In 1967 the South African government and Total South Africa (Pty) Ltd concluded an agreement governing the transportation of crude oil by pipeline from Durban to an inland refinery at Sasolburg, based on a ‘neutrality principle’ ensuring the inland refinery would not be disadvantaged compared to coastal refineries. In 1991, Transnet SOC Ltd, which had succeeded the state entities responsible for the pipeline, concluded a variation agreement with Total and Sasol Oil (Pty) Ltd maintaining the neutrality principle but with a revised tariff formula. Clause 5 of the variation agreement provided that either party could give at least three years’ notice of an intention to ‘disregard’ the agreement, subject to a full conveyance agreement being prepared. From 2008 onwards Transnet implemented tariff increases that departed from the neutrality principle. Total and Sasol sued for declaratory relief, specific performance, and contractual damages (refunds of alleged overcharges).
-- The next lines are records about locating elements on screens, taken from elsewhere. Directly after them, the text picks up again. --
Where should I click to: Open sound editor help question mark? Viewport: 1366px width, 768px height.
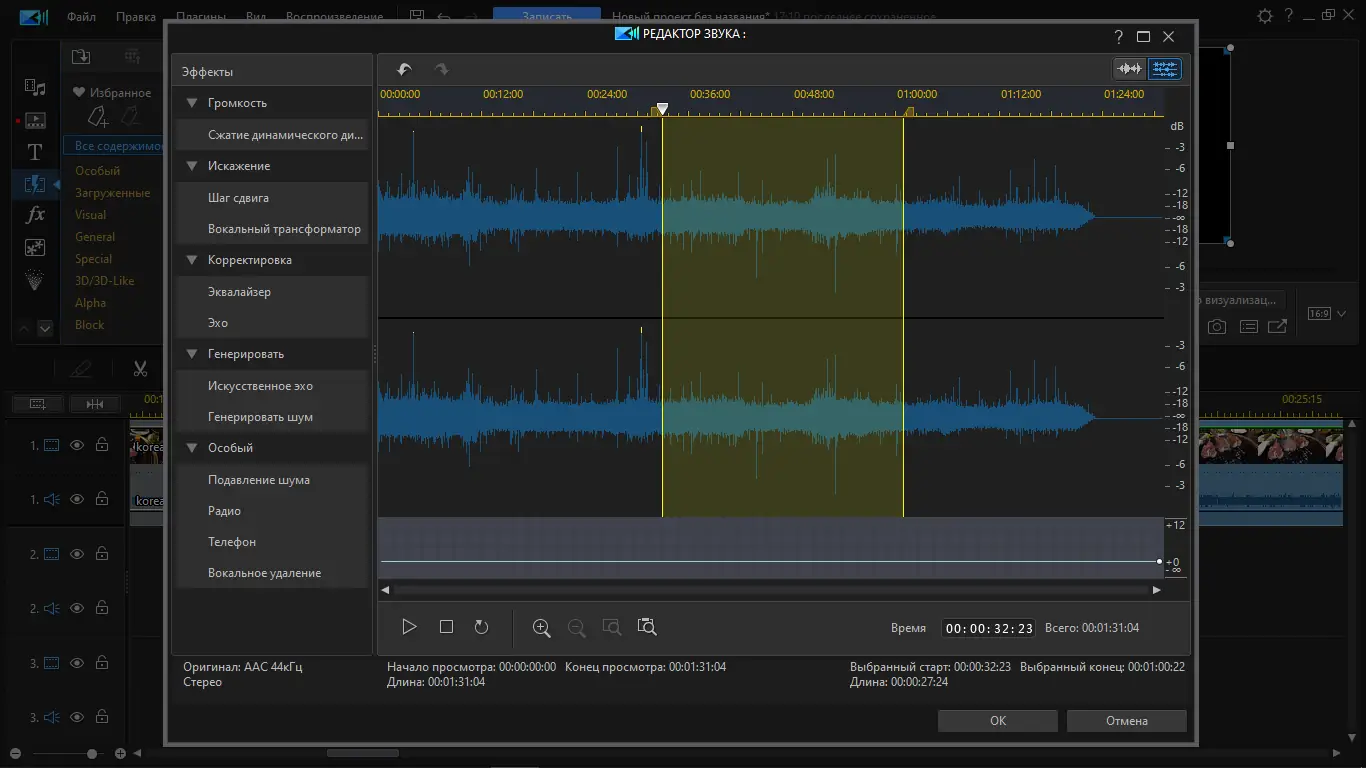click(1119, 37)
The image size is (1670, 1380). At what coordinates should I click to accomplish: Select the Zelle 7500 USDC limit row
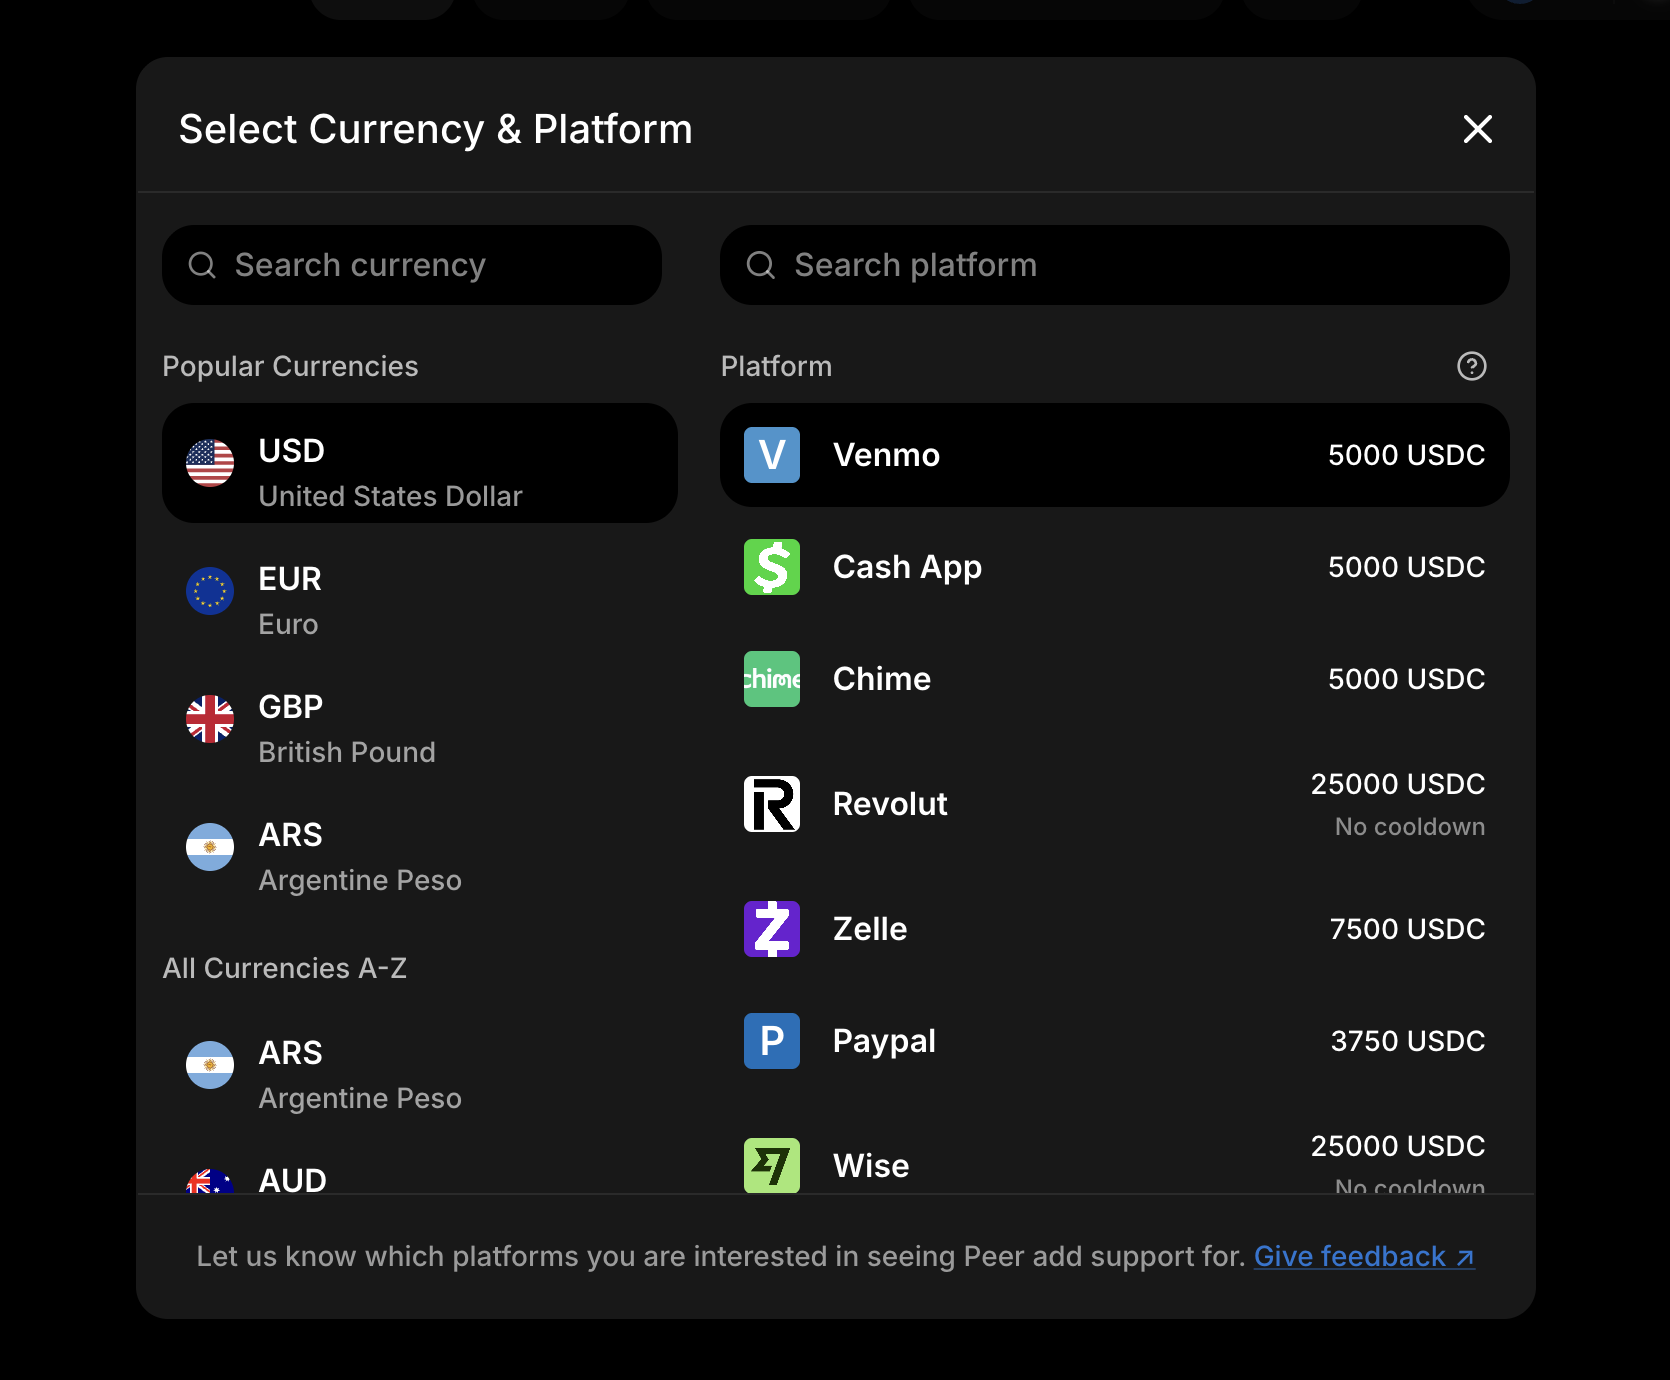[x=1114, y=929]
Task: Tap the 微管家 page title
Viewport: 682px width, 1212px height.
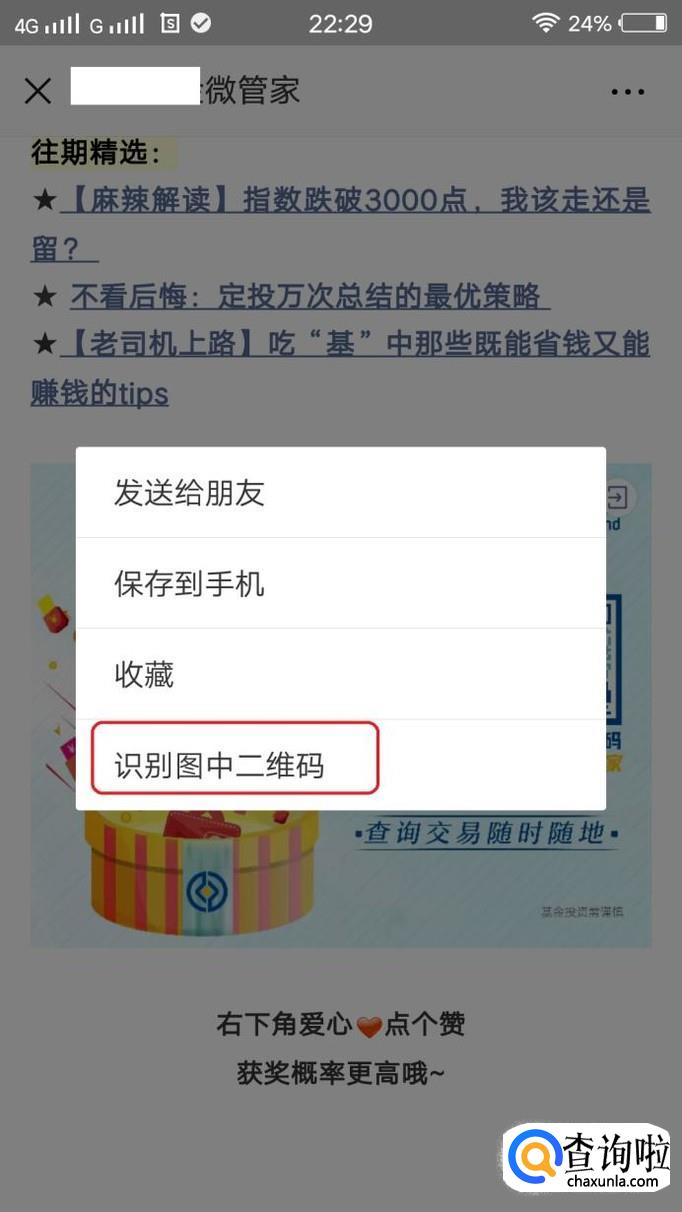Action: [x=251, y=91]
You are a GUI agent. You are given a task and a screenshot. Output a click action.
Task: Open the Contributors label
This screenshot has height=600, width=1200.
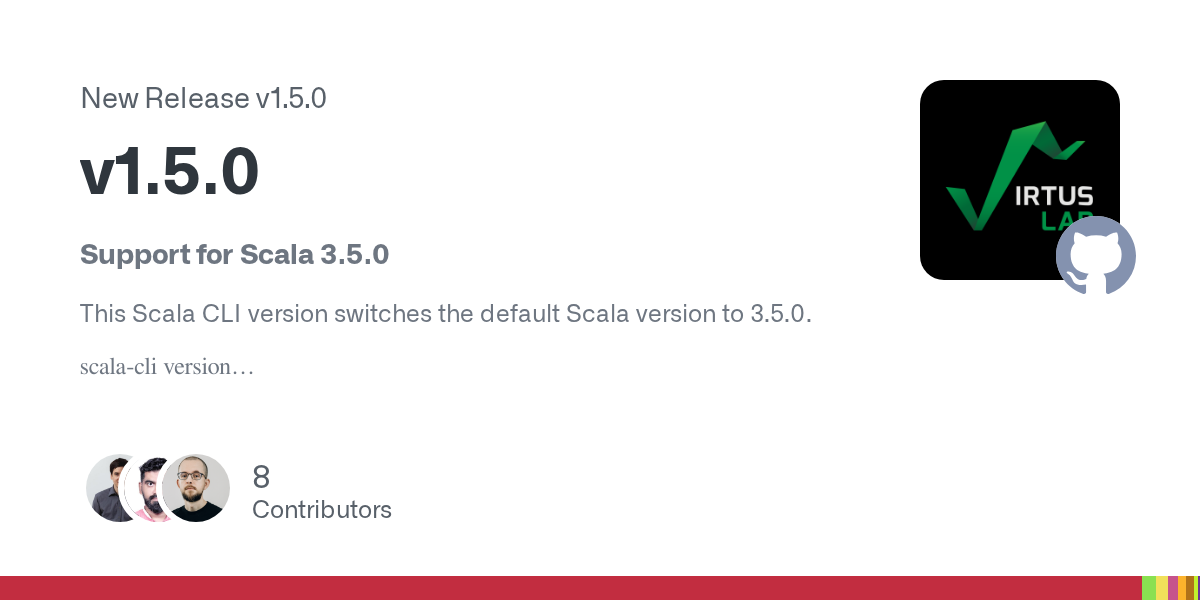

After earlier litigation confirming the binding force of the variation agreement, Transnet gave notice in September 2017 purporting to terminate the variation agreement with effect from September 2020. The High Court held that the agreement was not validly terminable in the absence of a new full agreement and that the respondents’ damages claims disclosed a cause of action. Transnet sought leave to appeal to the Constitutional Court.
Leave to appeal was granted only on the termination issues. The appeal was upheld. It was declared that the variation agreement was terminable, was validly terminated by Transnet, and came to an end on 13 September 2020. The High Court’s order on these issues and on costs was set aside. Each party was ordered to pay its own costs in the Constitutional Court and the High Court.
The judgment clarifies the interpretation of termination clauses in long-term commercial contracts involving organs of state, rejecting interpretations that result in perpetual or ‘evergreen’ contracts absent clear language. It affirms that courts should avoid constructions leading to absurdity and commercial impracticality. The case is significant for state-owned entities and regulated industries, particularly in balancing historical contractual arrangements with modern constitutional and commercial realities.